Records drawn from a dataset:

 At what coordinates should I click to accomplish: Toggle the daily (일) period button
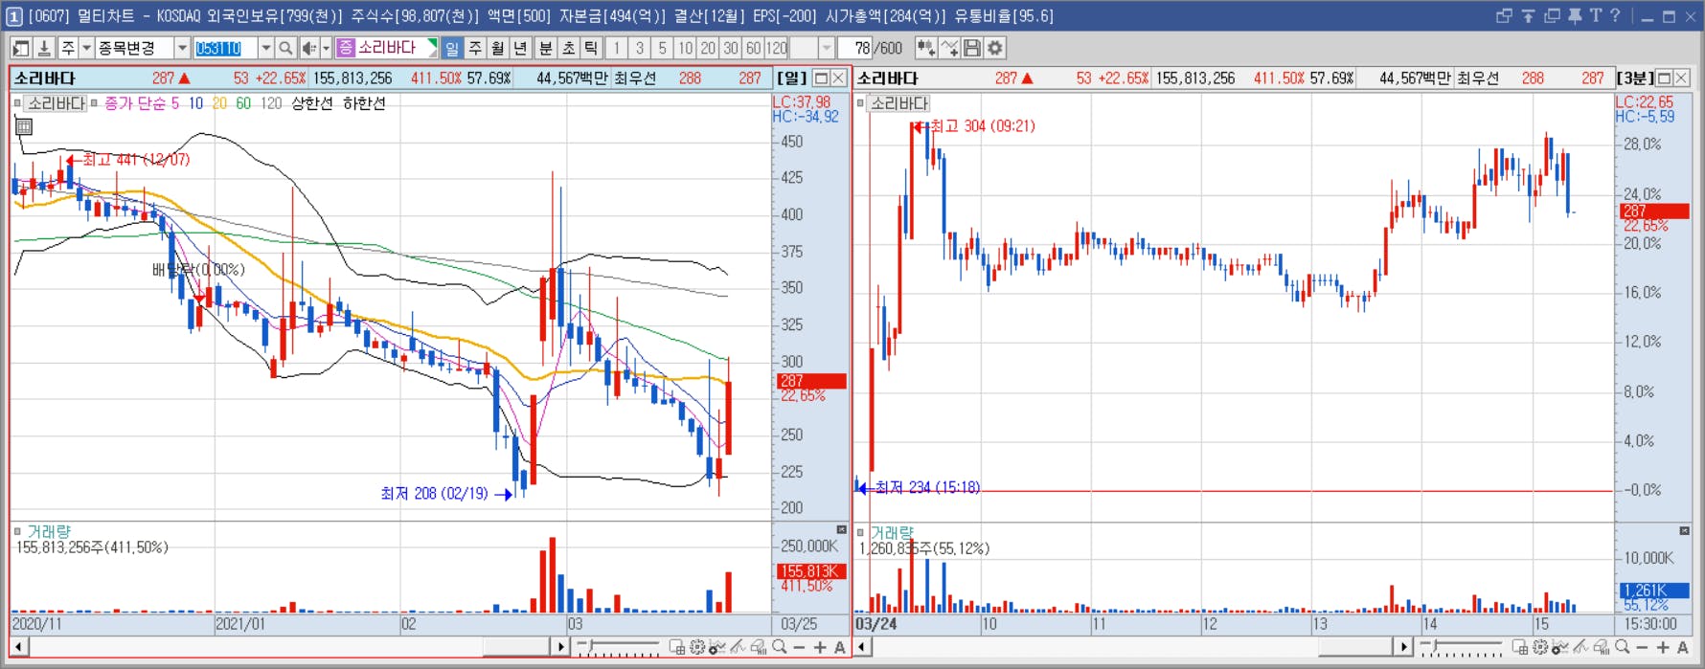click(452, 48)
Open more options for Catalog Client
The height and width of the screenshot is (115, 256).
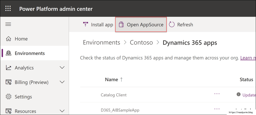click(x=217, y=94)
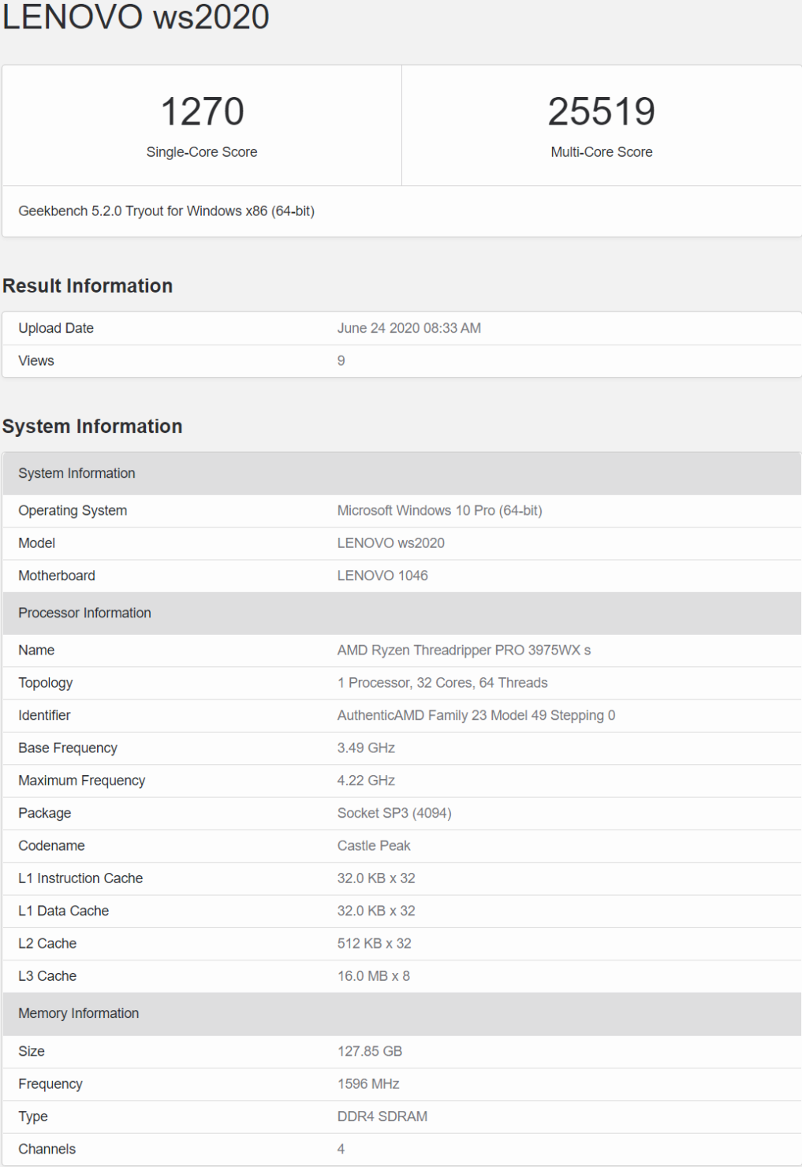The width and height of the screenshot is (802, 1167).
Task: Click the L3 Cache row label
Action: click(x=47, y=976)
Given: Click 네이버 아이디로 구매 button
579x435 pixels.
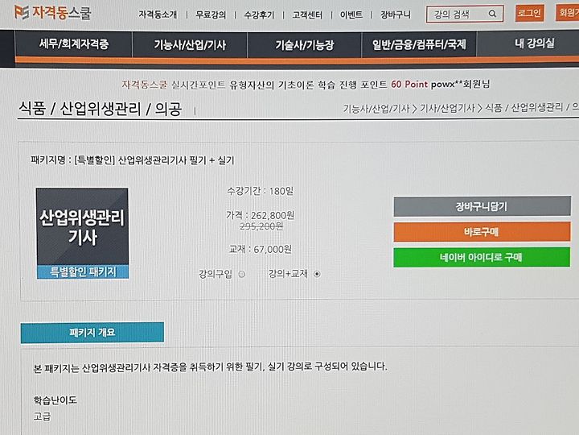Looking at the screenshot, I should (482, 257).
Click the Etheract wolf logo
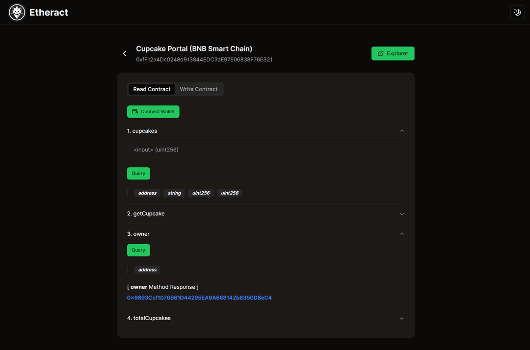The image size is (530, 350). click(x=16, y=12)
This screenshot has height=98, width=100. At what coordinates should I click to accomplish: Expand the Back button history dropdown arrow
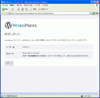(x=9, y=9)
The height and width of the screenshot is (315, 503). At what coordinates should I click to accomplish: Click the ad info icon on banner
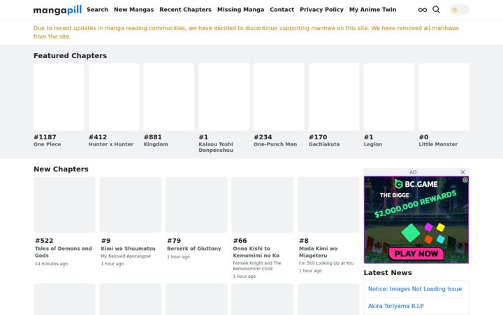tap(465, 180)
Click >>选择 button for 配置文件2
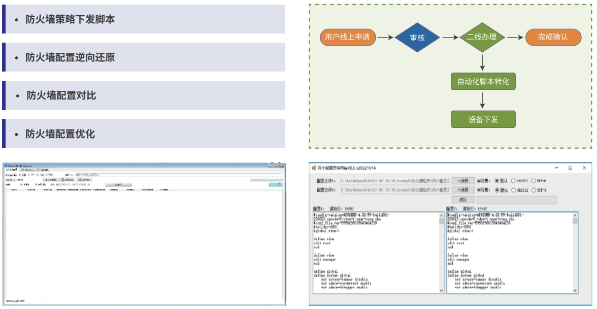 pos(462,190)
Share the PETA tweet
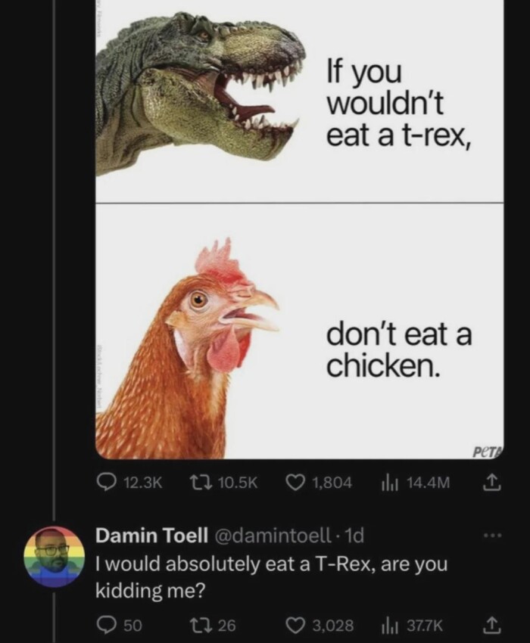Viewport: 530px width, 643px height. click(490, 482)
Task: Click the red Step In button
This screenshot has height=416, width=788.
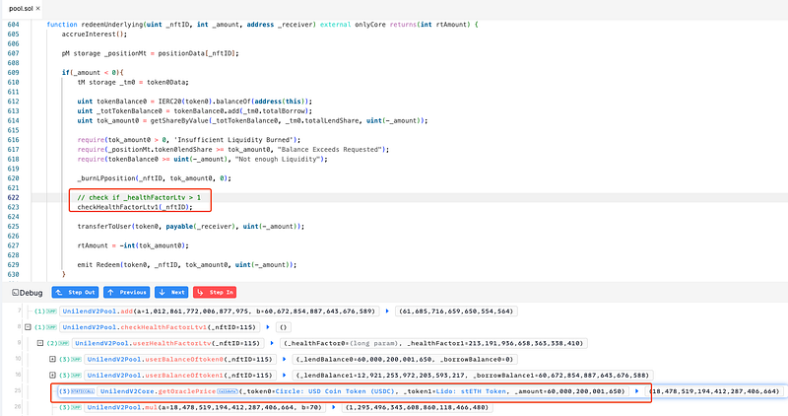Action: 214,293
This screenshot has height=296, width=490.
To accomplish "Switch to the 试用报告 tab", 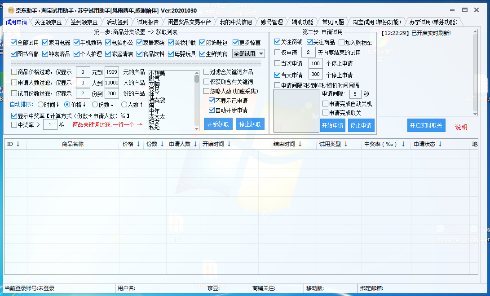I will pos(148,21).
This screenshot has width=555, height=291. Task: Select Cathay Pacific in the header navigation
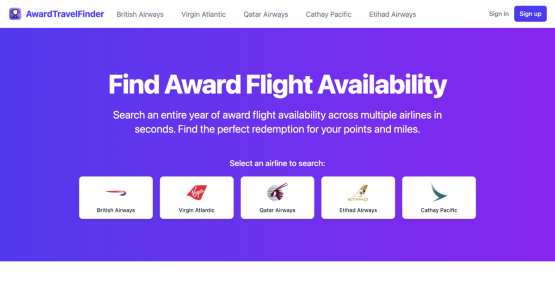pos(328,14)
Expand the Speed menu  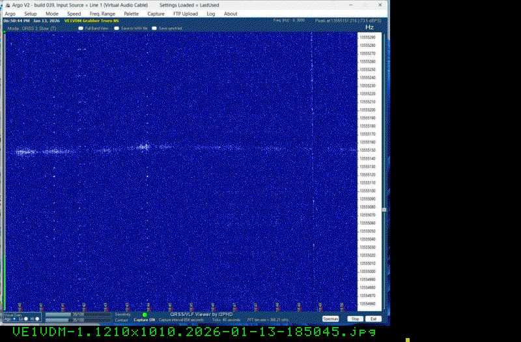(74, 14)
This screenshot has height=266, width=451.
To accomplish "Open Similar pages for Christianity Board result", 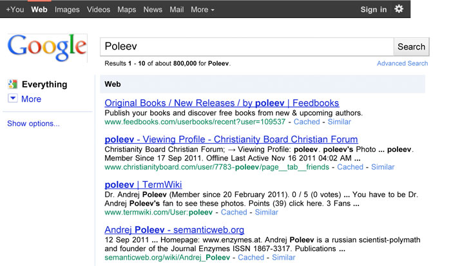I will 383,167.
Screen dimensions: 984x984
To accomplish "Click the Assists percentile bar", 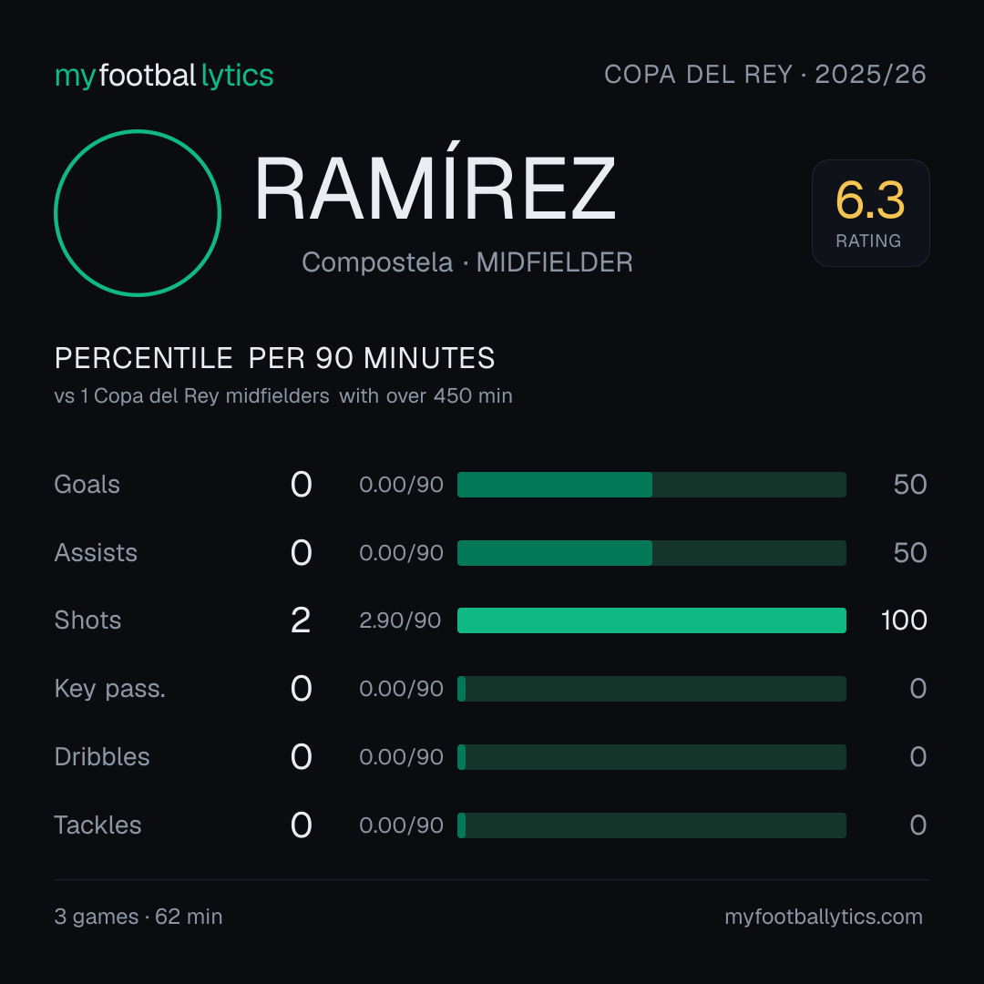I will click(651, 553).
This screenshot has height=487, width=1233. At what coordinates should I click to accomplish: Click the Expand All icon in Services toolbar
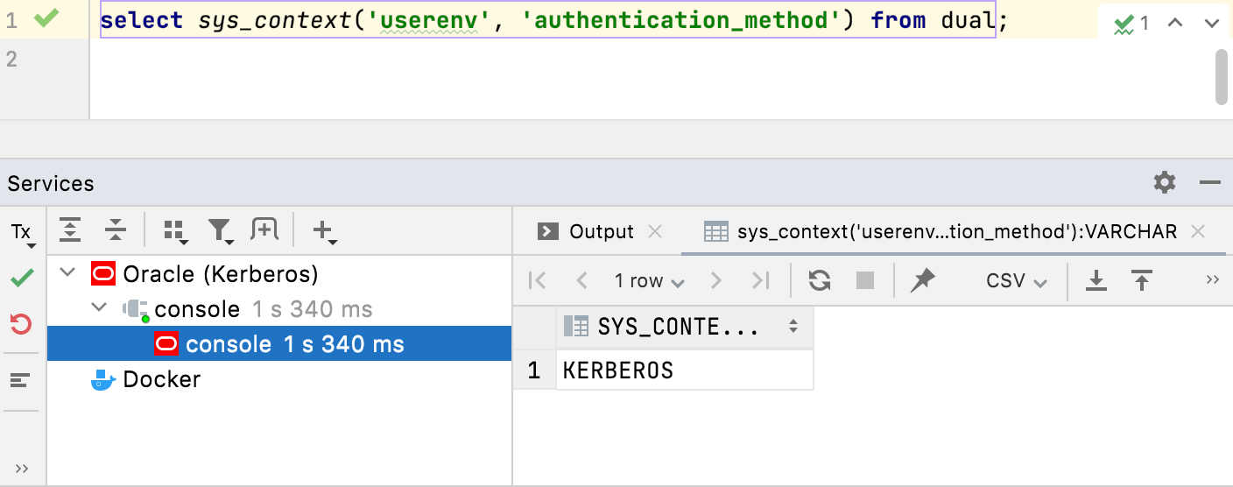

» WHAT IS REQUIRED: Look above for the line with "Open more options for Catalog Client" and the line with "This screenshot has height=296, width=490."; set down those two lines and all lines between them exactly, without pictures and without anything else.

» RESPONSE TO THE TASK:
Open more options for Catalog Client
The height and width of the screenshot is (115, 256).
click(x=217, y=94)
The width and height of the screenshot is (802, 1167).
Task: Click the L3 Cache row label
Action: click(x=47, y=976)
Given: Click 네이버 아이디로 구매 button
579x435 pixels.
Looking at the screenshot, I should (482, 257).
Click the Etheract wolf logo
The image size is (530, 350). click(x=16, y=12)
This screenshot has height=98, width=100. At what coordinates should I click to accomplish: Expand the Back button history dropdown arrow
(x=9, y=9)
The height and width of the screenshot is (315, 503). At what coordinates should I click to accomplish: Click the ad info icon on banner
tap(465, 180)
Click >>选择 button for 配置文件2
 pos(462,190)
Share the PETA tweet
Viewport: 530px width, 643px height. click(490, 482)
Task: Click the red Step In button
This screenshot has height=416, width=788.
Action: 214,293
This screenshot has height=296, width=490.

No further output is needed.